While awaiting her daughter’s arrival, the warm and likeable Fanny nervously jibbers and jabbers with housekeeper Anise (Leontyne Mbele-Mbong). We also meet two house guests, an enigmatic, insolvent Romanian count of uncertain morality, Teck de Brancovis (Jonathan Walker), and his attractive younger American wife, Marthe (winning Kate Guentzel), who is the daughter of an old friend of Fanny’s. It appears that only their poverty is keeping their marriage afloat. They have been guests for six weeks and hope to stay as long as possible, although Fanny’s gracious hospitality is quickly waning.
From the lengthy first act it seems as if the play were a well-made drawing-room comedy, filled with amusing quips and bits of banter, but when the Muller family arrives, they bring sad and ominous tidings of European penury, fascism and corruption. Fanny’s extravagantly flowing velvet outfit (costumes by Raquel Barreto) and her sumptuous surroundings (set by Neil Patel) contrast dramatically with the Muller family’s drab clothing and pallor. Kurt Muller, once an engineer, has dedicated his life to heroic and daring anti-fascist activity, dragging his family from country to country, living on the run, with scarce resources. Sara Muller and the children are selfless, brave, and proud of Kurt, in a way few American wives or kids would be.

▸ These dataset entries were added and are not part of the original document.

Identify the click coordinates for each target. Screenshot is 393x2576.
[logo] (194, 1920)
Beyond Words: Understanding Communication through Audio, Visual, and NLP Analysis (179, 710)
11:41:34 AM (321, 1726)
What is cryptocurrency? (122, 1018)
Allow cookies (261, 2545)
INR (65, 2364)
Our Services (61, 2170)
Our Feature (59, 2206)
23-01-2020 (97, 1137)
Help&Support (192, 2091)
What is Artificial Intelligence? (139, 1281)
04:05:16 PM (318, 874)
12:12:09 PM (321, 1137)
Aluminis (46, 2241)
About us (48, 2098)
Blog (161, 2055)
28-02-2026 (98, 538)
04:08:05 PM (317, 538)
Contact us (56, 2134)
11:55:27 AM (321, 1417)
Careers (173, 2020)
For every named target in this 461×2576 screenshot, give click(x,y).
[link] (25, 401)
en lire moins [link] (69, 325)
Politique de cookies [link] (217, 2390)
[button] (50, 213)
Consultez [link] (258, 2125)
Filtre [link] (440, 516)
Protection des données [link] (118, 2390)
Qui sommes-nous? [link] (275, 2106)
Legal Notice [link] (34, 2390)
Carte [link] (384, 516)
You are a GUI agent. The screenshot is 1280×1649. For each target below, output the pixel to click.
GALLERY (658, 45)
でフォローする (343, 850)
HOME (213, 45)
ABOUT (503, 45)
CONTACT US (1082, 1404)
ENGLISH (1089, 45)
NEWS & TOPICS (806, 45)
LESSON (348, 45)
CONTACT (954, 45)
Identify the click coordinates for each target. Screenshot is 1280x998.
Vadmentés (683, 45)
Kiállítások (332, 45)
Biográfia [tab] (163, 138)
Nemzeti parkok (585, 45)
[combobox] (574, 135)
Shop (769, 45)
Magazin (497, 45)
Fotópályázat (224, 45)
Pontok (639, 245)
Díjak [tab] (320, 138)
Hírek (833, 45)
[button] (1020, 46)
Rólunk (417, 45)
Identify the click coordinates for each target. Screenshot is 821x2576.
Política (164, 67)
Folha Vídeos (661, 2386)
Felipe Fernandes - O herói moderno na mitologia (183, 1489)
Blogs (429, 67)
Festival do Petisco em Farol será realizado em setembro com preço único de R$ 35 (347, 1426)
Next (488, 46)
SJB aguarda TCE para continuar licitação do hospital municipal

As the plot grows darker over two acts, one intermission and one five-minute stretch break, Fanny, David and the Muller family are called upon to test their politics and morality, as well as their courage and fortitude, when the world’s troubles are brought to their doorstep. It is here that Hellman succeeds best. Her audience can’t help but sympathize with the Mullers, who epitomize the hope of democratic Europe. Hellman has created memorable, sympathetic characters in a taut situation that makes us wonder where we would stand if similarly tested. “Watch on the Rhine” is compelling.